● **The task**
Find the line containing "810x714 pixels. How" in the material below, then please transcribe it and each line after it exactly, without the pictures.
======
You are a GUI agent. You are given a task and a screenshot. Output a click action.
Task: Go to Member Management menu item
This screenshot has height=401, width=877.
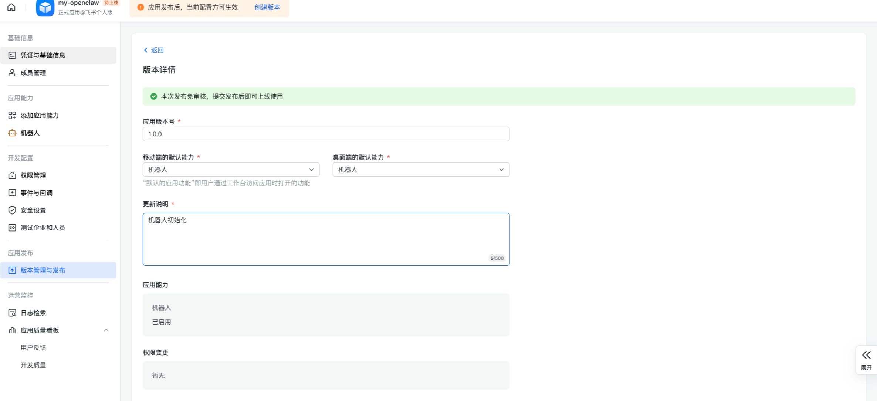tap(33, 73)
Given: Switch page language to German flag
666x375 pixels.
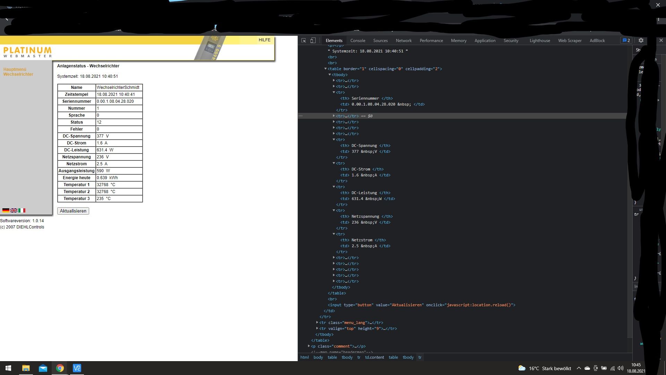Looking at the screenshot, I should click(x=6, y=210).
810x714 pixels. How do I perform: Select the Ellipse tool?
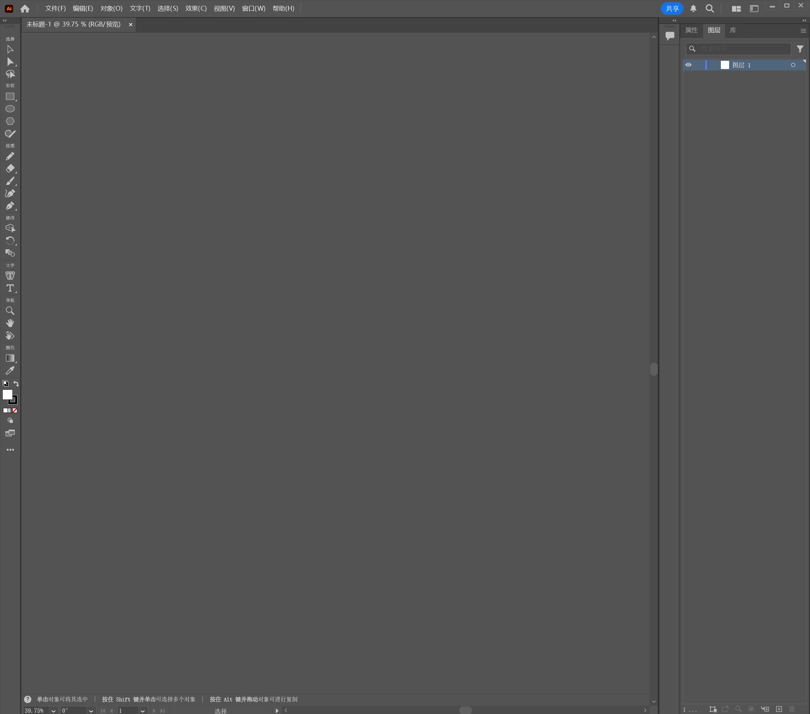(x=10, y=109)
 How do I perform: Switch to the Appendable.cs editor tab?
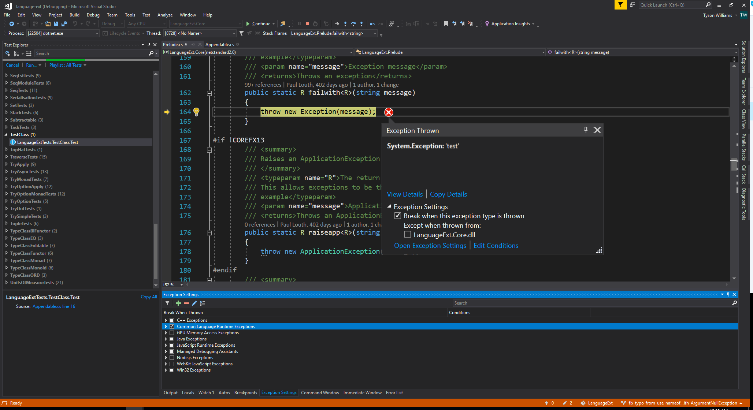click(x=220, y=44)
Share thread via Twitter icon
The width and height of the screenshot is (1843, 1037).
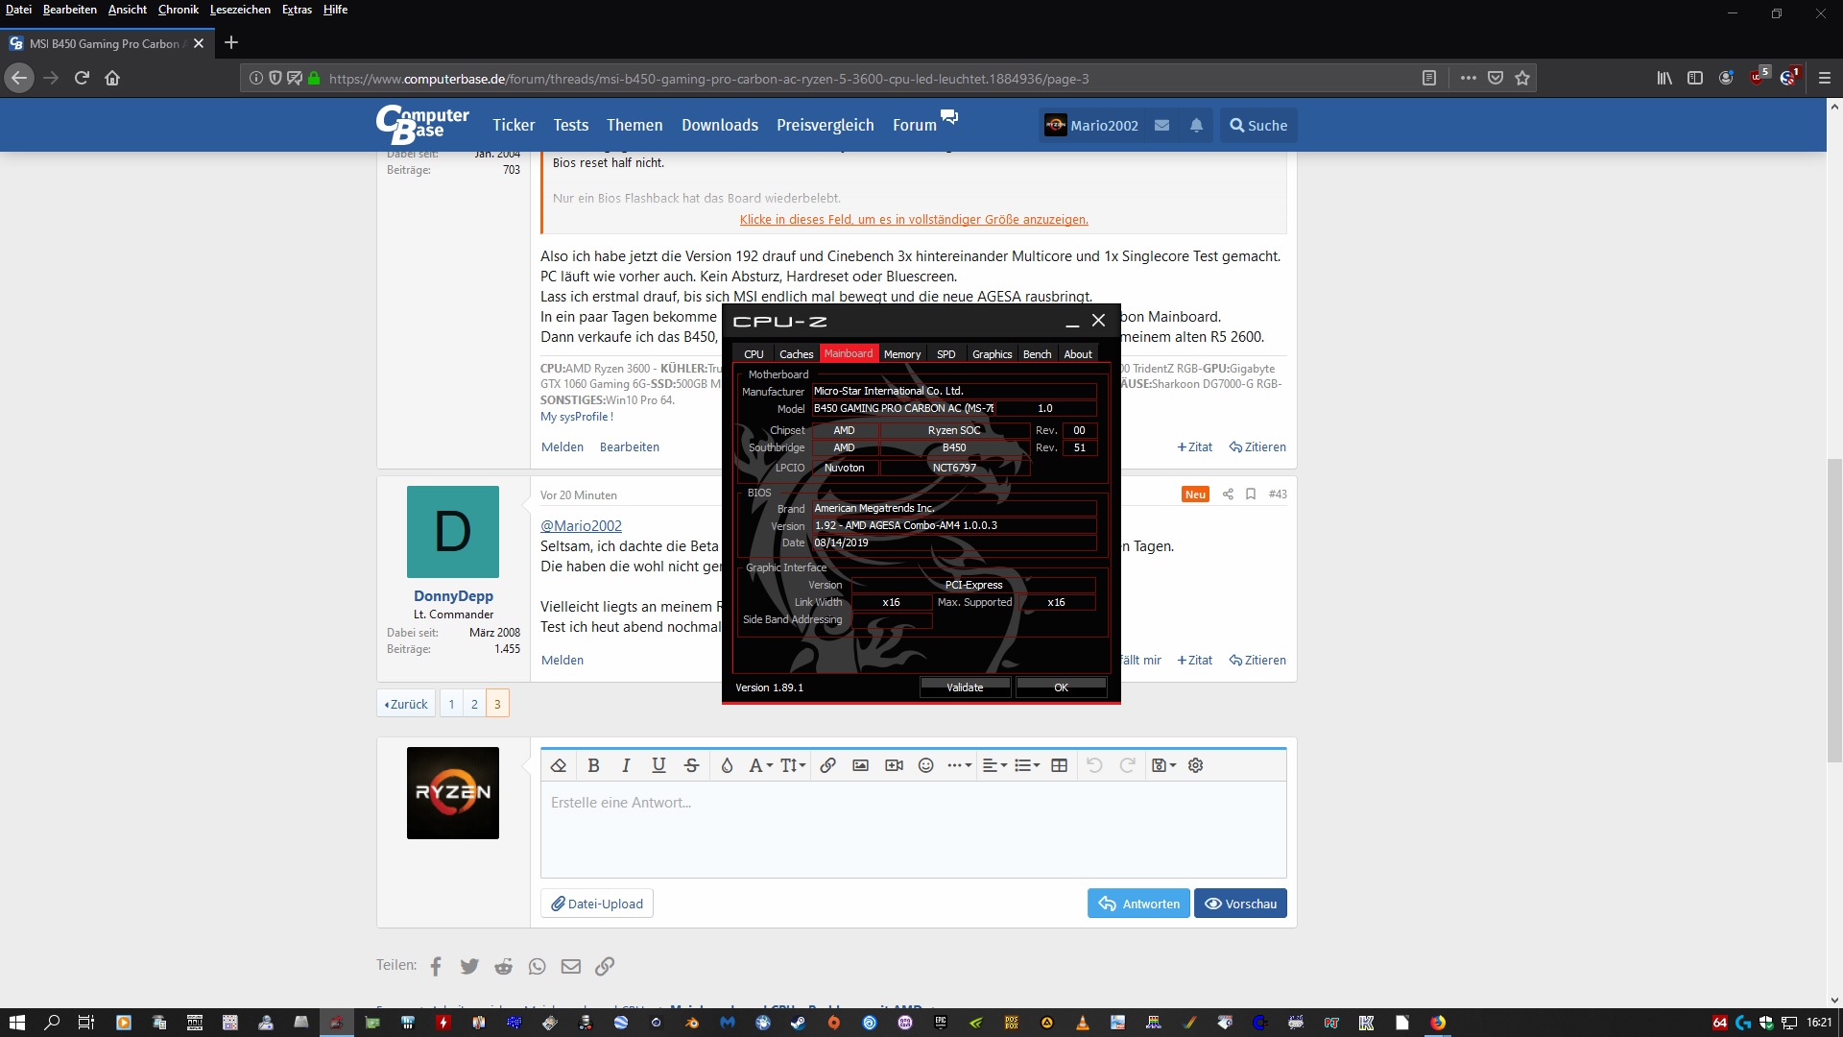(468, 967)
======
● **Written reply**
810x714 pixels. How do I perform: Select the Ellipse tool?
(x=10, y=109)
 How do I perform: Switch to the Appendable.cs editor tab?
click(x=220, y=44)
Share thread via Twitter icon
The width and height of the screenshot is (1843, 1037).
(468, 967)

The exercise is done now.